From the SMILES 'CC1=CC=CO1' (or, equivalently, 'Cc1ccco1'), OpenBabel generates an invalid aromatic structure:

Trying

mol = Molecule().fromAdjacencyList('
    1 C 0 {2,D} {5,S}
    2 C 0 {1,D} {3,S}
    3 O 0 {2,S} {4,S}
    4 C 0 {3,S} {5,D} {6,S}
    5 C 0 {1,S} {4,D}
    6 C 0 {4,S}
')

generates the proper structure:

but then trying:

mol2 = Molecule().fromSMILES(mol.toSMILES())

gives the same atom type error.

So, perhaps there's some way for OpenBabel to recognize and fix such aromaticity problems? Adding obmol.Kekulize() before building the Molecule object didn't seem to help and would probably lead to problems with multi-ring structures anyway.

rwest commented 12 years ago

@nickvandewiele - you're the aromaticity expert around here - what do you think?

stroiano commented 12 years ago

Here (in lines 64-89) is a (very) rough modification to Molecule.fromOBMol that seems to fix this issue. It looks insane, but it works.

Perhaps it would be a good idea here to implement a robust Kekulization method before attempting to assign atom types to the molecule.

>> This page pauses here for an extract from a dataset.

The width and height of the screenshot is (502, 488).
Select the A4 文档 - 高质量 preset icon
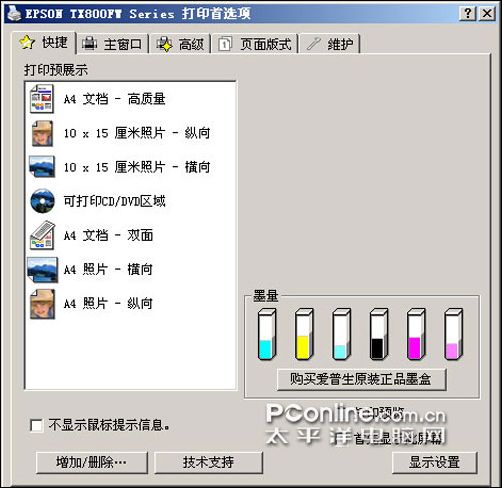tap(41, 99)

Of course, the other alternative is to simply define Ob and Obf atom types...

rwest commented 12 years ago

Hmm. Aromaticity is tricky stuff! http://www.dalkescientific.com/writings/diary/archive/2007/11/30/opensmiles_and_aromaticity.html

But some way to Kekulize would probably help us. If we can off-load it to an external library like OpenBabel then great, because they'll have already put in lots of thought and debugging.

Anyone know what RMG-Java thinks of these structures? What "type" is that O atom?

nickvandewiele commented 12 years ago

ok, here are my thoughts and comments on this:

nickvandewiele commented 12 years ago

furan thermo with RMG-Java on master (commit ca. july 2012) through the ThermoDataEstimator with adjacency list gives the following thermochemistry:

-4.3 74.95 20.79 27.14 32.51 36.99 44.07 49.03 56.08

all carbons are Cds, oxygen Os. furan ring correction (DH°f(298K) 6.89 kcal/mol) is applied.

NIST webbook reports DH°f(298K) of -6.6 kcal/mol (pretty old, 1991) so 2.3 kcal off. not that bad, i'd say.

nickvandewiele commented 12 years ago

btw: is the Molecule().fromSMILES() a vital method in RMG-Py?

otherwise i'd propose a very clever patch: "do not use SMILES parsers in case of tricky aromatic-like compounds"

rwest commented 12 years ago

I think Molecule().fromSMILES() is vital for various parts of the website.